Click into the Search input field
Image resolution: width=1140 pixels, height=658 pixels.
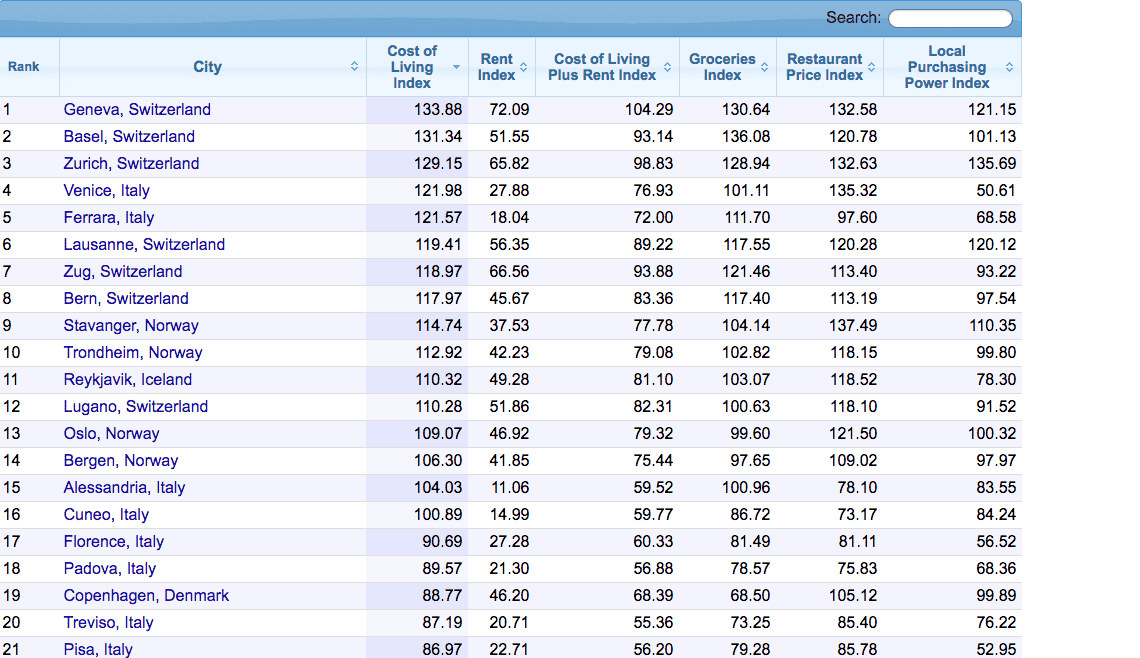(x=950, y=18)
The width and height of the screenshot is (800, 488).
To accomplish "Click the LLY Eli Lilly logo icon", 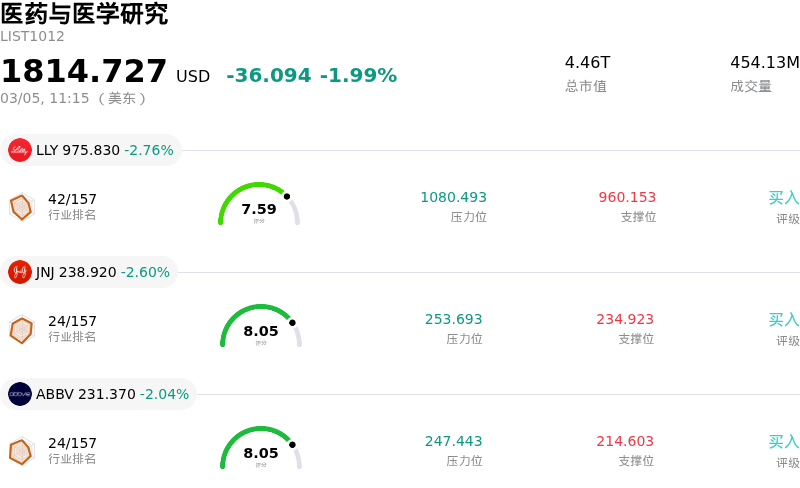I will (20, 150).
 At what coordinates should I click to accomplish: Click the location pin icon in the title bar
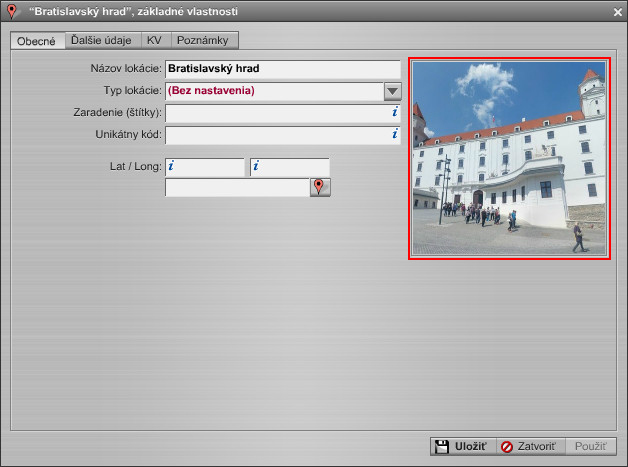point(11,11)
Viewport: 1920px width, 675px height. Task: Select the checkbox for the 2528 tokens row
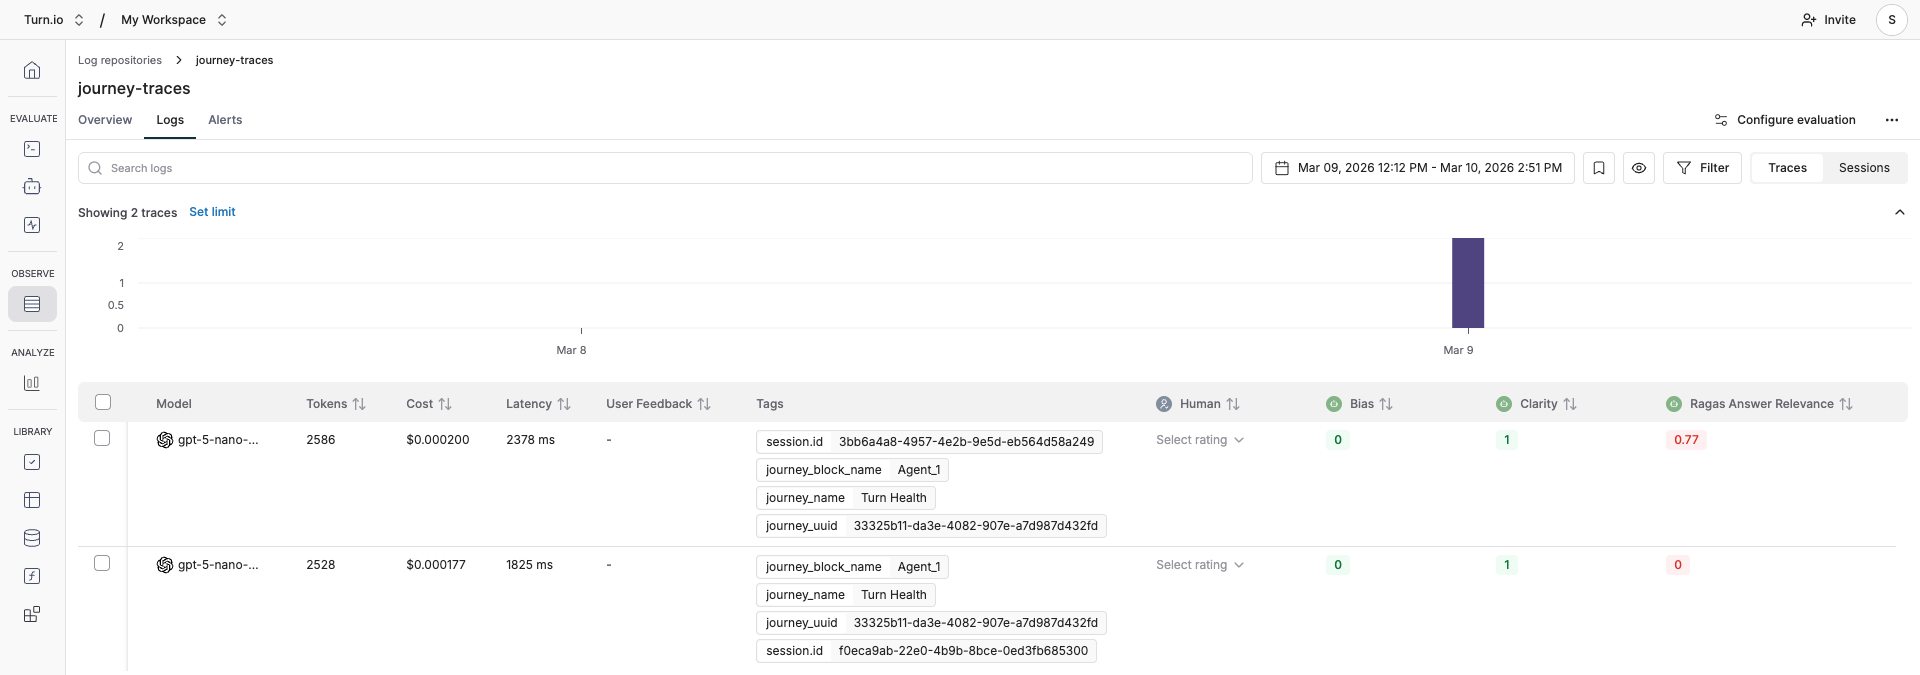[x=102, y=563]
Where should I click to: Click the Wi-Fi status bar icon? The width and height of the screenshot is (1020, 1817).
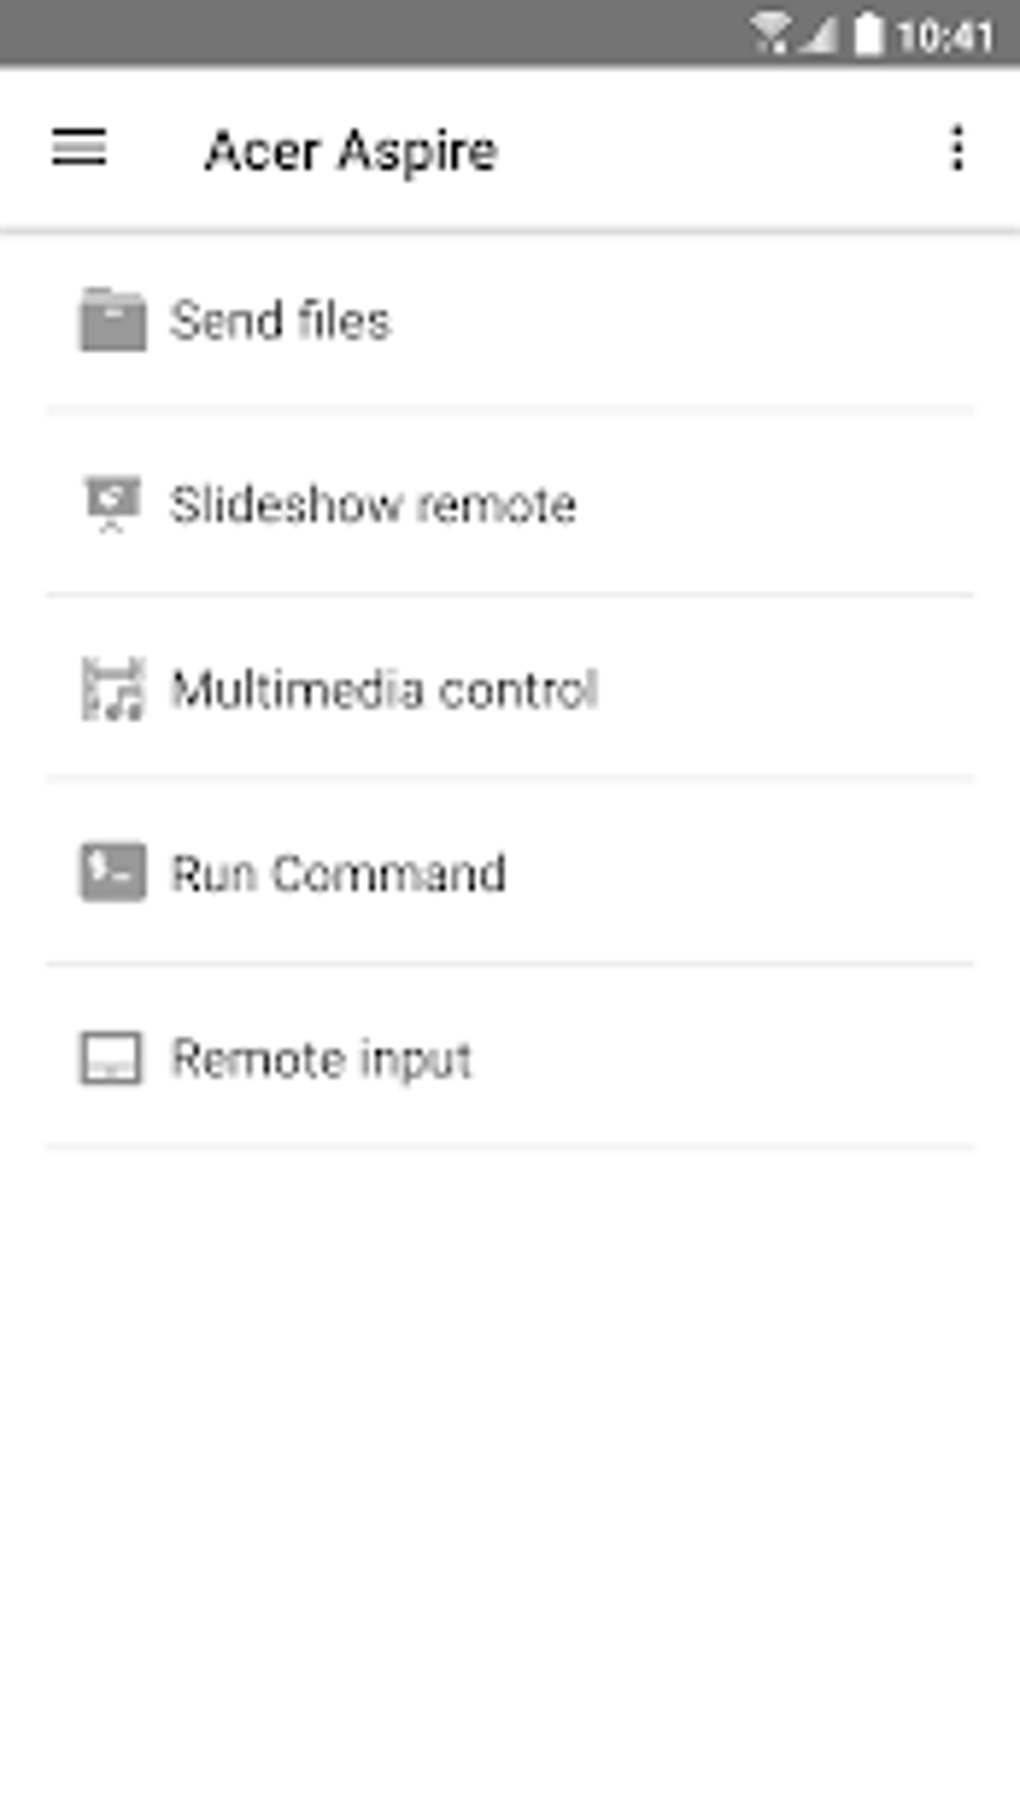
━━━━
● **Work instruction**
Every line above that has the string "screenshot" needs to be copied.

● **Result of the task**
The width and height of the screenshot is (800, 488).
Where should I click to: Click the Wi-Fi status bar icon? The width and height of the screenshot is (1020, 1817).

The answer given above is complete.